The most important lesson from Google bombs is that the phrase you use to hyperlink to another Web page is important. Do not link to documents with "click here." Use anchor text that describes your document, and try to use the same words consistently. For instance, learn more about search engine optimization.

 

Famous Google Bombs

You can find a list of Google Bombs past and present at Google Blogoscoped.

Some of the better known bombs include:

  • The first Google bomb was launched as a joke by Adam Mathes. He linked the Web site of his friend Andy Pressman to the phrase "talentless hack."
  • "Weapons of mass destruction" was linked to a joke page claiming "these weapons of mass destruction cannot be displayed"
  • "French military victories" was linked to a similar joke page.
  • "McDonald's" was linked to the film Supersize Me, which was highly critical of the McDonald's restaurant chain.
  • "Jew" was linked to the Wikipedia entry on Judaism. This was done to counter the original search results, which ranked an anti-semitic Web site as the top result. Google also placed a link to a statement at the top of the search results page to explain the results.
  • Comedian Stephen Colbert's Web site, Colbert Nation was Google bombed by fans with the phrases "giant brass balls" and "greatest living American."
  • After angering columnist Dan Savage with his anti-homosexual remarks in 2003, Savage and the fans of his "Savage Love" column created a Google bomb that linked politician Rick Santorum's name to a the definition for a lewd phrase. As of 2011, the Google bomb remains intact and is outranking Rick Santorum's official page. Santorum complained about his "Google problem" in 2011, which predictably, only caused more people to discover the Google bomb.

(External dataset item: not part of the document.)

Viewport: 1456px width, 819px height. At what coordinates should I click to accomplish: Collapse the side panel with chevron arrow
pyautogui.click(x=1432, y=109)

Many of these Google bombs fade with time, as the original links move off of the first page of the blogs that linked them, or the webmasters that created them get bored with the joke. Some, like Rick Santorums's Google bomb, end up staying around for years.

 

The End of the Google Bomb?

In January of 2007, Google announced that they'd tweaked their search algorithm to remove most Google bombs. Indeed, the day they announced this, the "miserable failure" bomb was no longer working. The top results for that search all pointed to articles about Google bombs. 

Is this the end of Google bombs? Probably not. Although this algorithm tweak eliminated many Google bombs, it did not eliminate all of them, including Rick Santorum's, and it is possible that future pranksters will simply tweak their strategy to counter the algorithm changes.  

 

Miserable Failure Again

In early April of 2007, the "miserable failure" bomb made a brief reappearance, at least for the word "failure." What was the difference? The White House website made the mistake of using the word "failure" within one of the featured articles.

This means that Google's bomb fix most likely looks at whether or not the linked site contains any of the words used to form the link when it determines relevancy.

The Obama administration completely redesigned the White House website and did not redirect links from the old site. This will most likely diffuse the old "miserable failure" Google bomb completely.